## [WHAT TO PRODUCE]
Rewrite the items below, replacing every "Para" with "For" and leaving all other lines unchanged. Omit the pictures from your answer.

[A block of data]
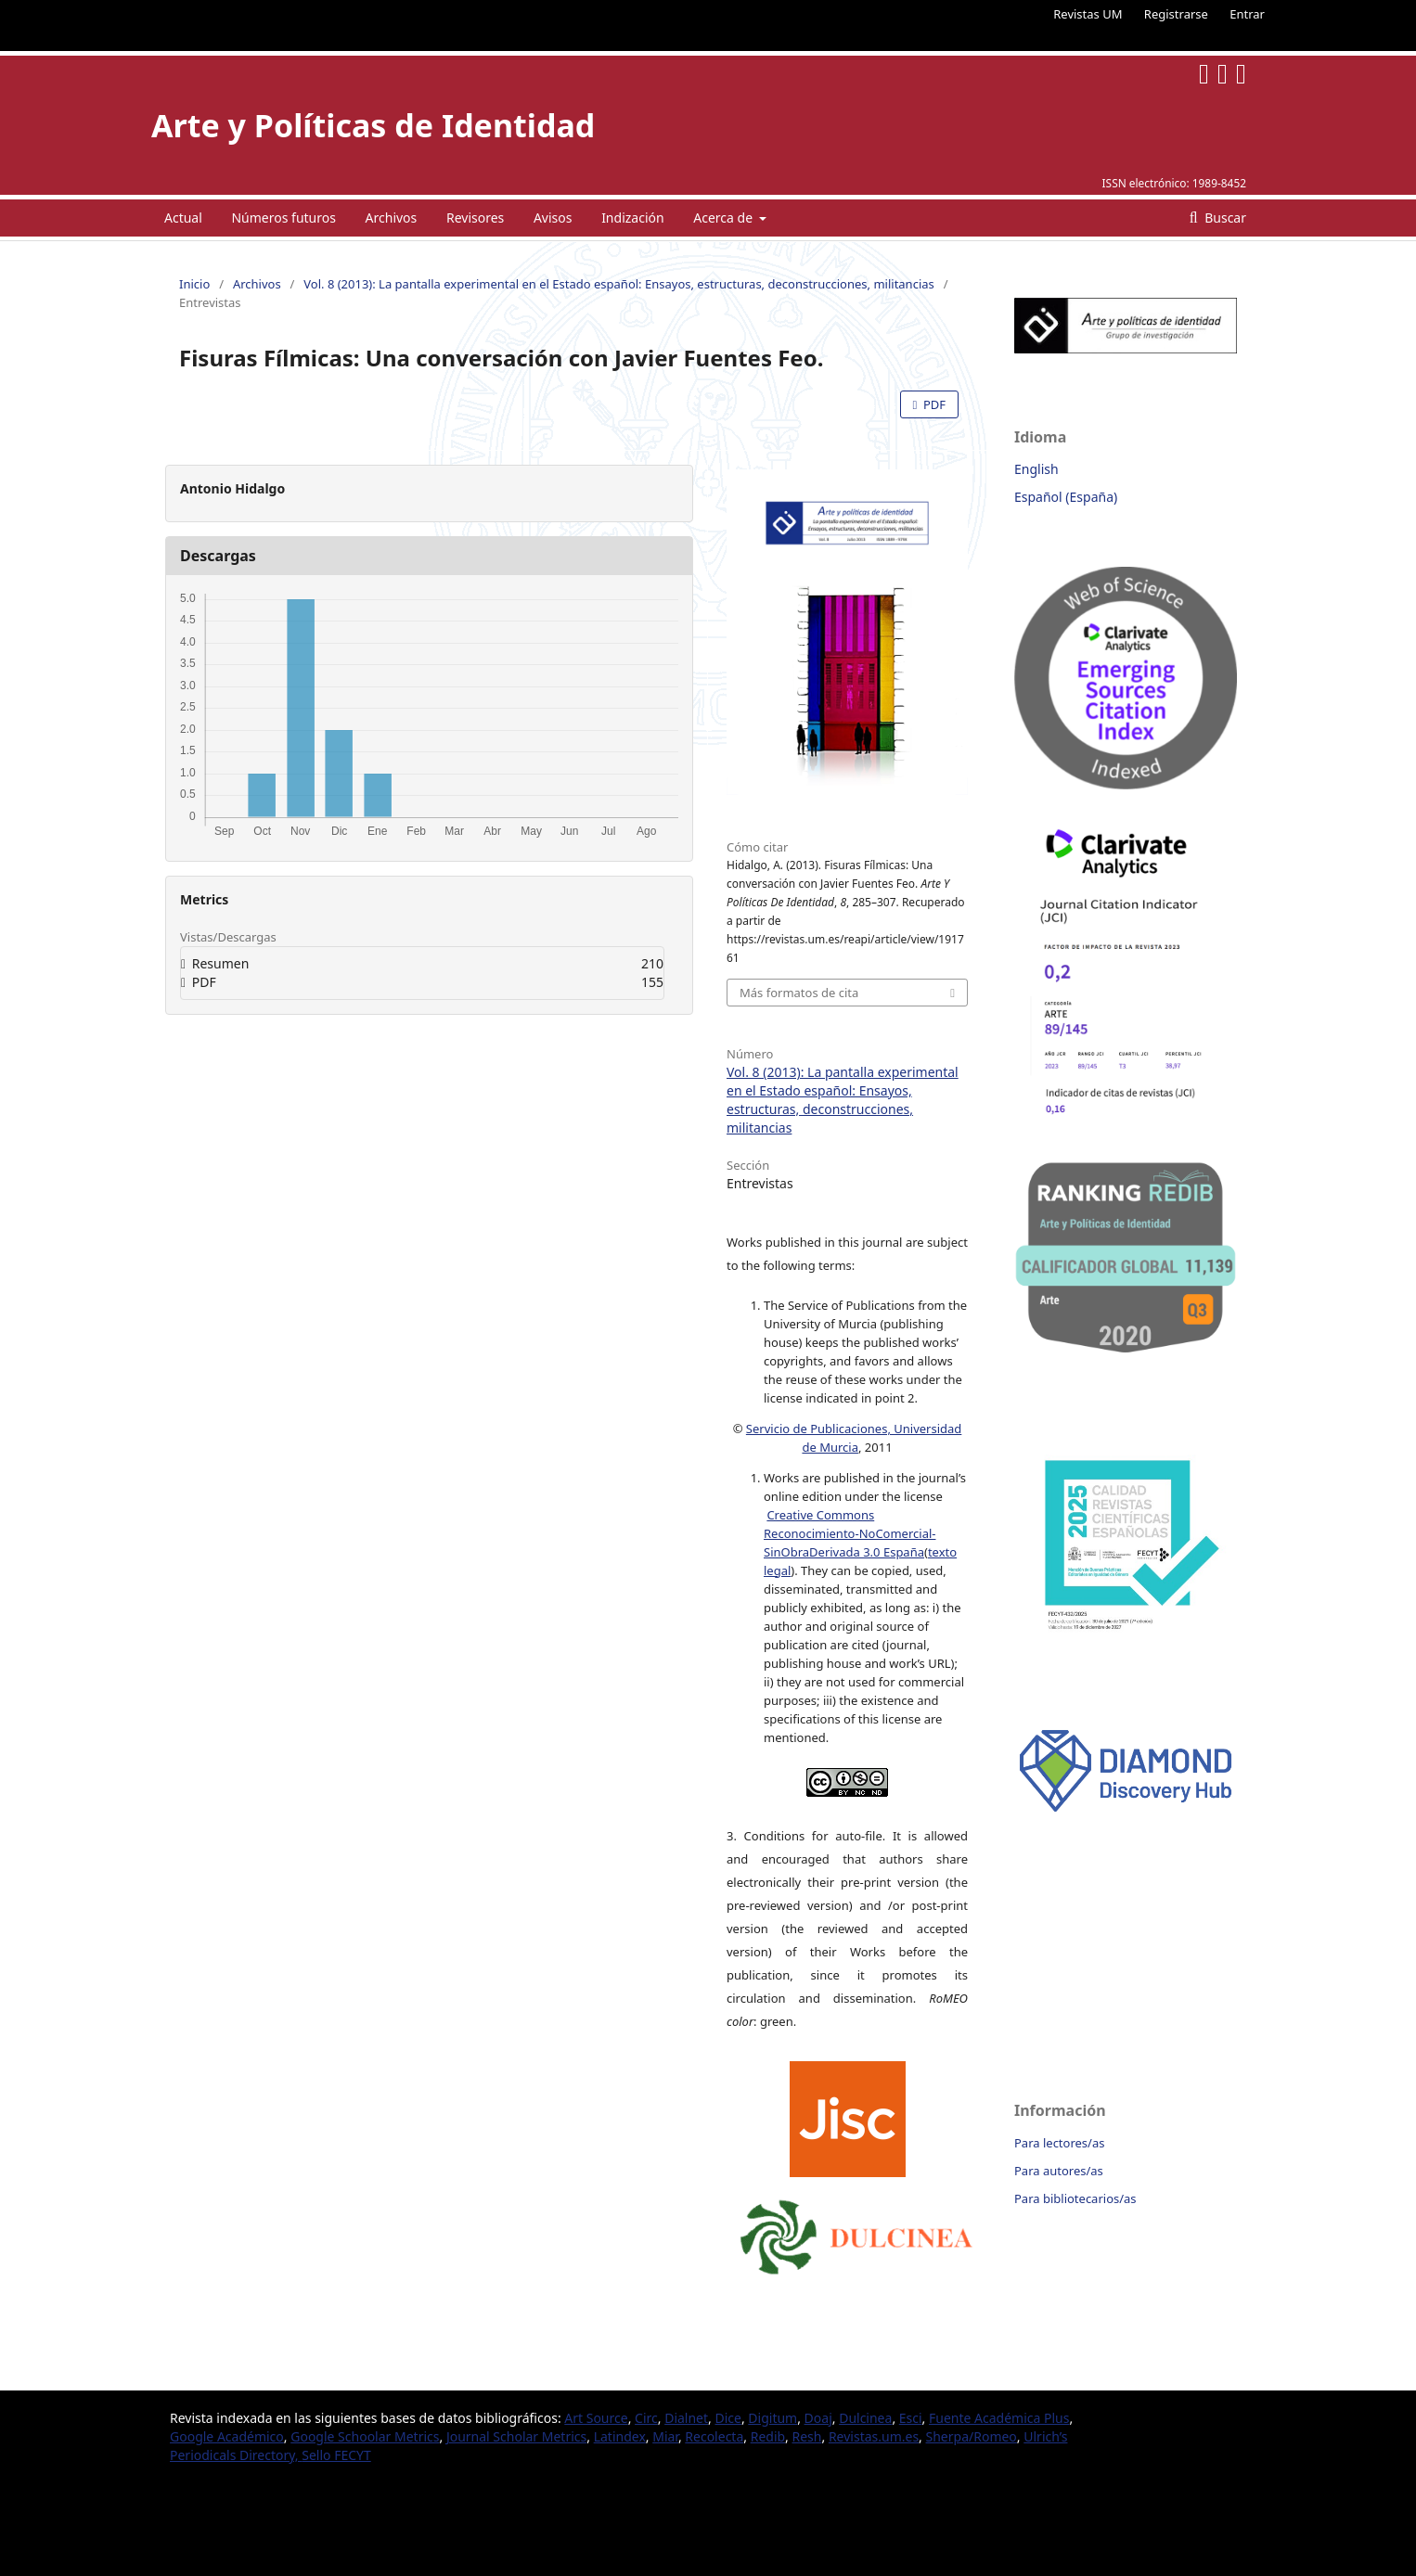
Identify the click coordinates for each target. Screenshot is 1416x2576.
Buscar (1224, 217)
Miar (665, 2436)
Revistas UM (1087, 14)
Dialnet (686, 2418)
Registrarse (1176, 14)
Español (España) (1065, 497)
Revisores (475, 217)
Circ (646, 2418)
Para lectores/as (1059, 2142)
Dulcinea (865, 2418)
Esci (910, 2418)
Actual (183, 217)
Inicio (194, 284)
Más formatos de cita (799, 992)
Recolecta (714, 2436)
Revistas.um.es (874, 2436)
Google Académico (227, 2436)
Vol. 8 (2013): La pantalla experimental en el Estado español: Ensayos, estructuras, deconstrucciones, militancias (618, 284)
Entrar (1247, 14)
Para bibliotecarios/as (1075, 2198)
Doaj (818, 2418)
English (1036, 469)
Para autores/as (1058, 2170)
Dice (727, 2418)
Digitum (772, 2418)
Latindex (620, 2436)
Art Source (595, 2418)
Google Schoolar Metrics (364, 2436)
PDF (933, 404)
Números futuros (283, 217)
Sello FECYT (336, 2455)
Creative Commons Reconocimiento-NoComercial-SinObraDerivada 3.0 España (849, 1533)
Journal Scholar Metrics (516, 2436)
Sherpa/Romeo (971, 2436)
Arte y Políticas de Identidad (373, 125)
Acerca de (724, 217)
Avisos (553, 217)
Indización (632, 217)
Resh (807, 2436)
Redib (768, 2436)
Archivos (392, 217)
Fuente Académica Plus (999, 2418)
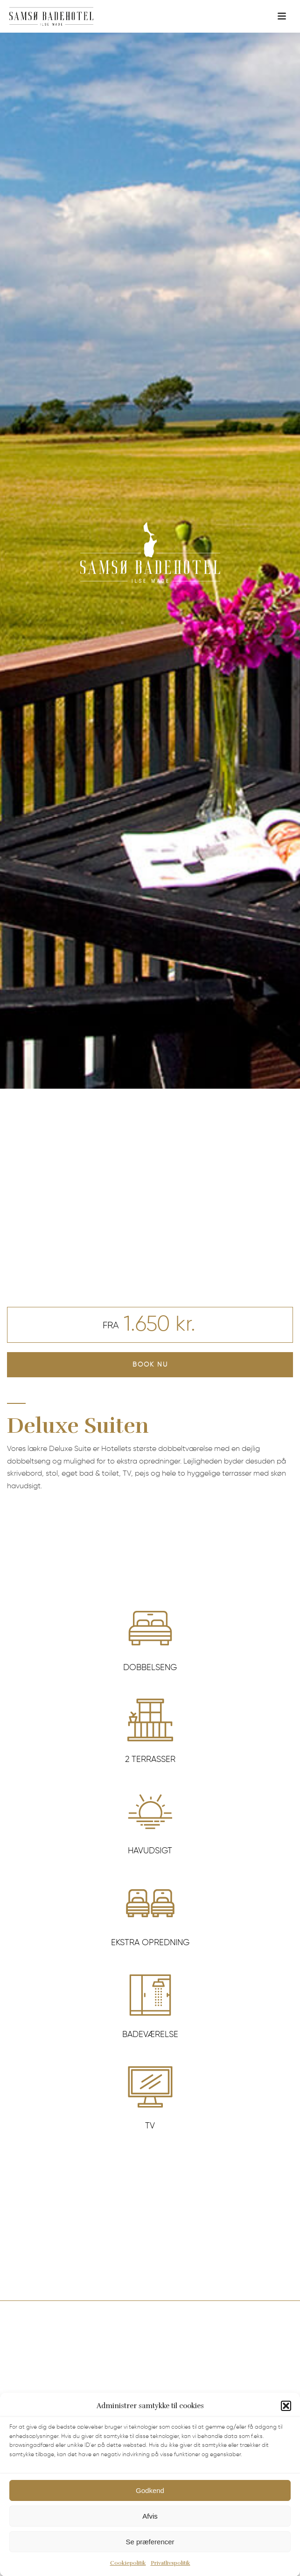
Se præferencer (150, 2558)
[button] (286, 2422)
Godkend (150, 2507)
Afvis (150, 2533)
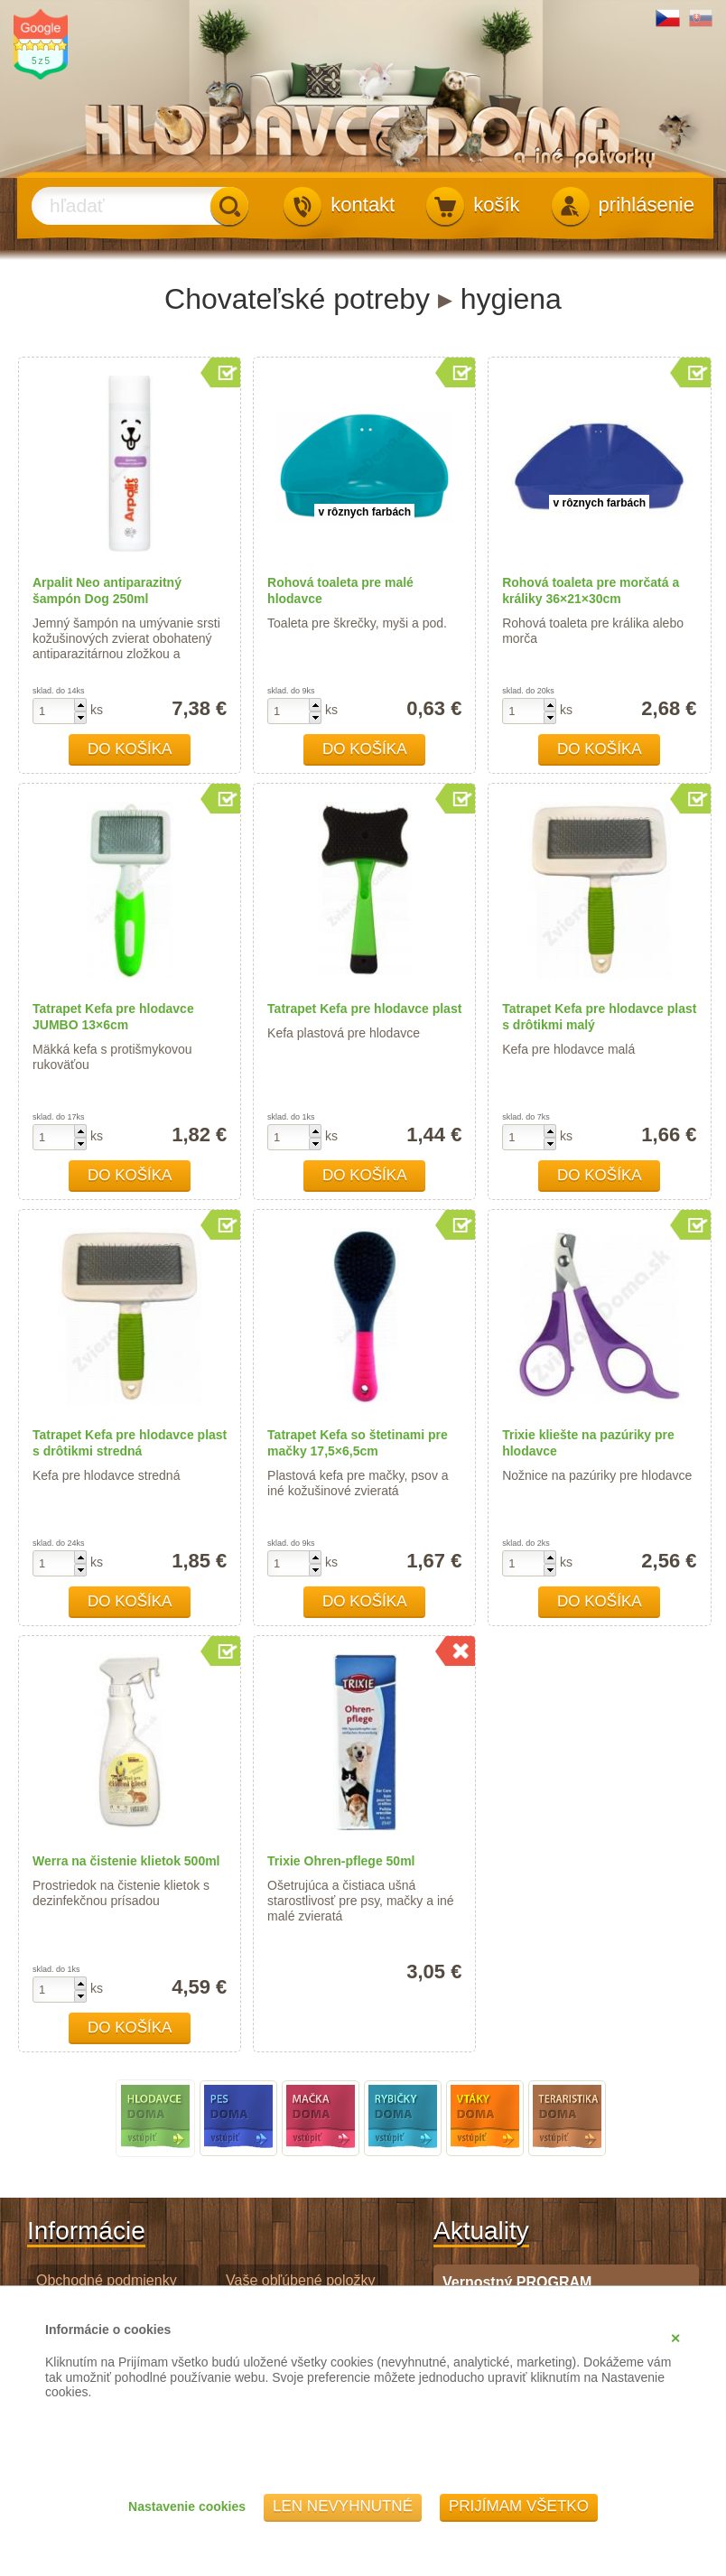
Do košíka (130, 749)
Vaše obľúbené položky (300, 2280)
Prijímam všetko (519, 2506)
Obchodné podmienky (106, 2280)
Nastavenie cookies (187, 2506)
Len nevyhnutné (343, 2506)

## [FINISHED ANSWER]
Identify the click coordinates for each target. Screenshot is 1416x2576.
Buscar (1224, 217)
Miar (665, 2436)
Revistas UM (1087, 14)
Dialnet (686, 2418)
Registrarse (1176, 14)
Español (España) (1065, 497)
Revisores (475, 217)
Circ (646, 2418)
For lectores/as (1059, 2142)
Dulcinea (865, 2418)
Esci (910, 2418)
Actual (183, 217)
Inicio (194, 284)
Más formatos de cita (799, 992)
Recolecta (714, 2436)
Revistas.um.es (874, 2436)
Google Académico (227, 2436)
Vol. 8 (2013): La pantalla experimental en el Estado español: Ensayos, estructuras, deconstrucciones, militancias (618, 284)
Entrar (1247, 14)
For bibliotecarios/as (1075, 2198)
Doaj (818, 2418)
English (1036, 469)
For autores/as (1058, 2170)
Dice (727, 2418)
Digitum (772, 2418)
Latindex (620, 2436)
Art Source (595, 2418)
Google Schoolar Metrics (364, 2436)
PDF (933, 404)
Números futuros (283, 217)
Sello FECYT (336, 2455)
Creative Commons Reconocimiento-NoComercial-SinObraDerivada 3.0 España (849, 1533)
Journal Scholar Metrics (516, 2436)
Sherpa/Romeo (971, 2436)
Arte y Políticas de Identidad (373, 125)
Acerca de (724, 217)
Avisos (553, 217)
Indización (632, 217)
Resh (807, 2436)
Redib (768, 2436)
Archivos (392, 217)
Fuente Académica Plus (999, 2418)
Se præferencer (150, 2558)
[button] (286, 2422)
Godkend (150, 2507)
Afvis (150, 2533)
Do košíka (130, 749)
Vaše obľúbené položky (300, 2280)
Prijímam všetko (519, 2506)
Obchodné podmienky (106, 2280)
Nastavenie cookies (187, 2506)
Len nevyhnutné (343, 2506)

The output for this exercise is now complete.